Everyone’s talking about AI. What do we here at Visual Assist expect? It’s clear it’s incredibly relevant – debate on that ship has sailed – but it’s hyped. We take a brief non-hyped look at where we think things will go.
Today’s AI
- Runs on remote servers / the cloud
- Shares knowledge (unless you pay 10x as much) which makes it inappropriate for confidential data like source code
- Is computationally very expensive: the hardware required is expensive and you need a lot of it
- May not be relevant: it’s trained on wide data, but you may have something more specific, such as your own libraries and source
However:
- There’s a lot of work being done reducing the computation cost: for example, Facebook’s Llama and related models have a large number of tweaks that bring it down to single-computer levels at reasonable speeds
- Once it can run locally, accidentally shared knowledge is not an issue (at the same order of magnitude of cost, you could also have an affordable in-house server, shared only with employees)
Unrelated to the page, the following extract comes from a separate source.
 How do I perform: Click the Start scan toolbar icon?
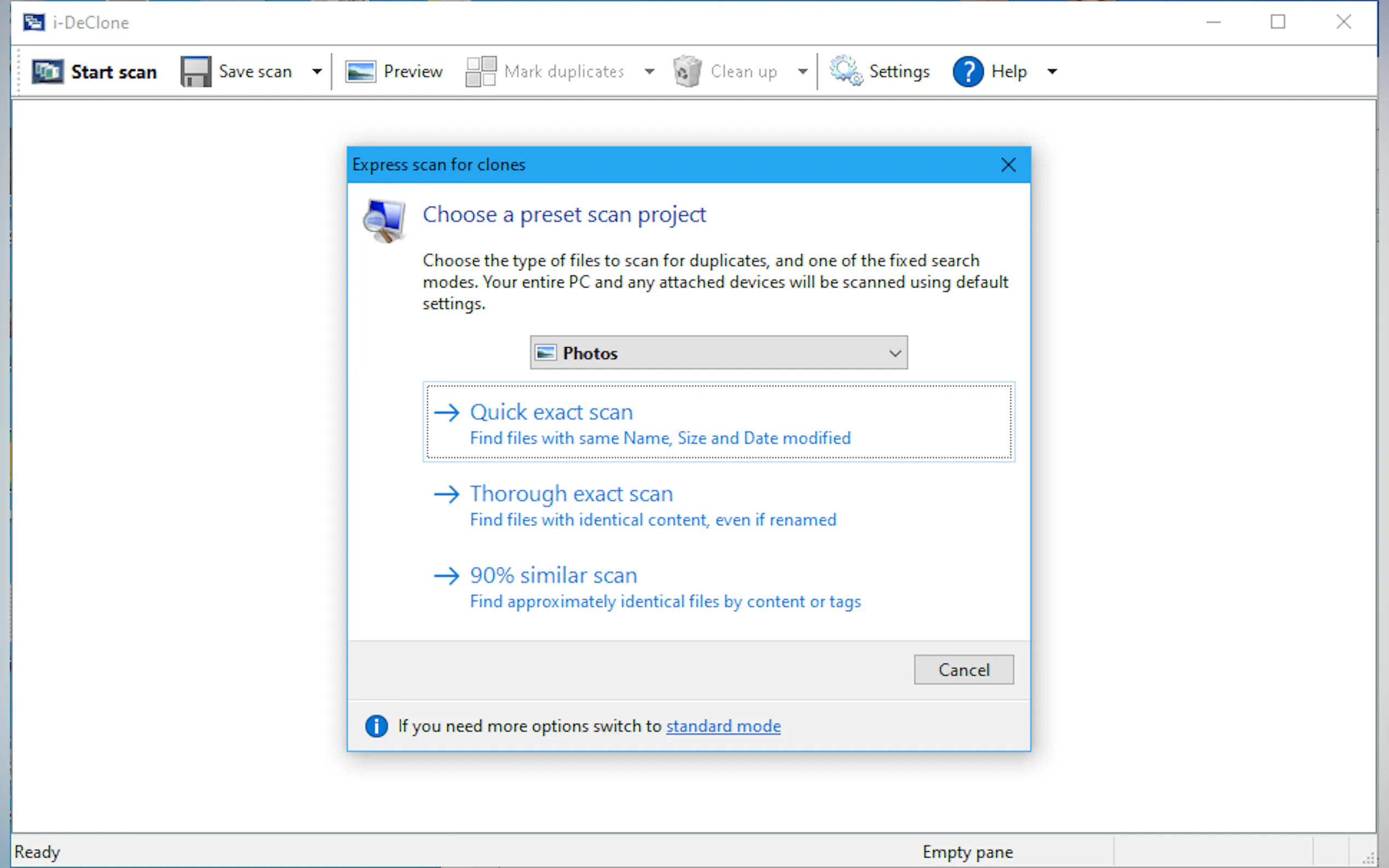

- Once it can run locally, it can be used any time, not just with a net connection
- It may be much more relevant: if it’s trained on your data, it will be able to suggest domain-specific solutions
What’s key?
For commercial software development, three things are key:
- Keeping your source code confidential when getting AI input
- Low cost
- Giving domain-specific, your-app-specific useful results
We see local and private AI trained on your own codebase becoming a relevant reality quite soon. Compared to a remote cloud-based ChatGPT (for example) instance, that seems far, far more useful, practical, low cost, and safe.
Visual Assist
Tools like Copilot or ChatGPT, which are cool but legally risky for the owners and potentially dangerous for you if your source is added to their knowledgebase, are not the way forward. Plus, an AI that knows your tech is far more useful than an AI that knows generic programming. Local, private, trained-on-your-code AI is where we see industry relevance.
The above is our view on where AI will go for development. As for what this means for Visual Assist, none of this can be taken as a statement of product direction. It’s best to say that we are interested in the topic. VA already provides industry leading refactorings and other tooling powered by a unique code understanding engine, a tool developed to be non-compiler-like and more programmer-like. AI’s potential for features based on code understanding syncs very well with what we provide. Without hype, and moving carefully, we may see movement in this direction. If we do, as always it will be with the Visual Assist ethos: an eye towards true usefulness, not headlines; great performance; and the features we choose will be designed by devs, for devs.